(DATA EXTRACT)
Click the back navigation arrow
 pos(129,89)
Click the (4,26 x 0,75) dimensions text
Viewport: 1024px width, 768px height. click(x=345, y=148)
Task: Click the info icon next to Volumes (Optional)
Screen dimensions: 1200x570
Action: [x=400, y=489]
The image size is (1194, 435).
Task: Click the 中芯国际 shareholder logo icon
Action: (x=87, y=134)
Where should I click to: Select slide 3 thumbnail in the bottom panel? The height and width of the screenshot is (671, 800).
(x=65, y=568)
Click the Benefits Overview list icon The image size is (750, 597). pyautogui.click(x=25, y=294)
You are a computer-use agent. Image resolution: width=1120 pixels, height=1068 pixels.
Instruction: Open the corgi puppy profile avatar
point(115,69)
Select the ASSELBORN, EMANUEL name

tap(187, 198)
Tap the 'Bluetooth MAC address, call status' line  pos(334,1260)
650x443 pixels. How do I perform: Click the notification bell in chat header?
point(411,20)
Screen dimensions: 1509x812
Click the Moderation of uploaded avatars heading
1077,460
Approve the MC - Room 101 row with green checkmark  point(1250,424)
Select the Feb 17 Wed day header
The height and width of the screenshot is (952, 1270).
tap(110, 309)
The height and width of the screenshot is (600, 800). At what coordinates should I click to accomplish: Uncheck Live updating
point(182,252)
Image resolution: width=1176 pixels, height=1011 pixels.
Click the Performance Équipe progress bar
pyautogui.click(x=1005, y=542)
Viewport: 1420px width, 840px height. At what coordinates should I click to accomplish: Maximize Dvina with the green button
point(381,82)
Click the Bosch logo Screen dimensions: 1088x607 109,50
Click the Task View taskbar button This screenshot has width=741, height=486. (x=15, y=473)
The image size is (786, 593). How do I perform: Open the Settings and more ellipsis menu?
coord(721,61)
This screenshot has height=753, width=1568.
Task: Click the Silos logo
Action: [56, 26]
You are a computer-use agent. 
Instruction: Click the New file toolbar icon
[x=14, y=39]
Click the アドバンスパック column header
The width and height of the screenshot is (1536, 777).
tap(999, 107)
(End DATA EXTRACT)
» **AIM OF THE EXERCISE**
Check every line above for the string "computer" and state how many have it, with no other words.

» **ANSWER BOX**
2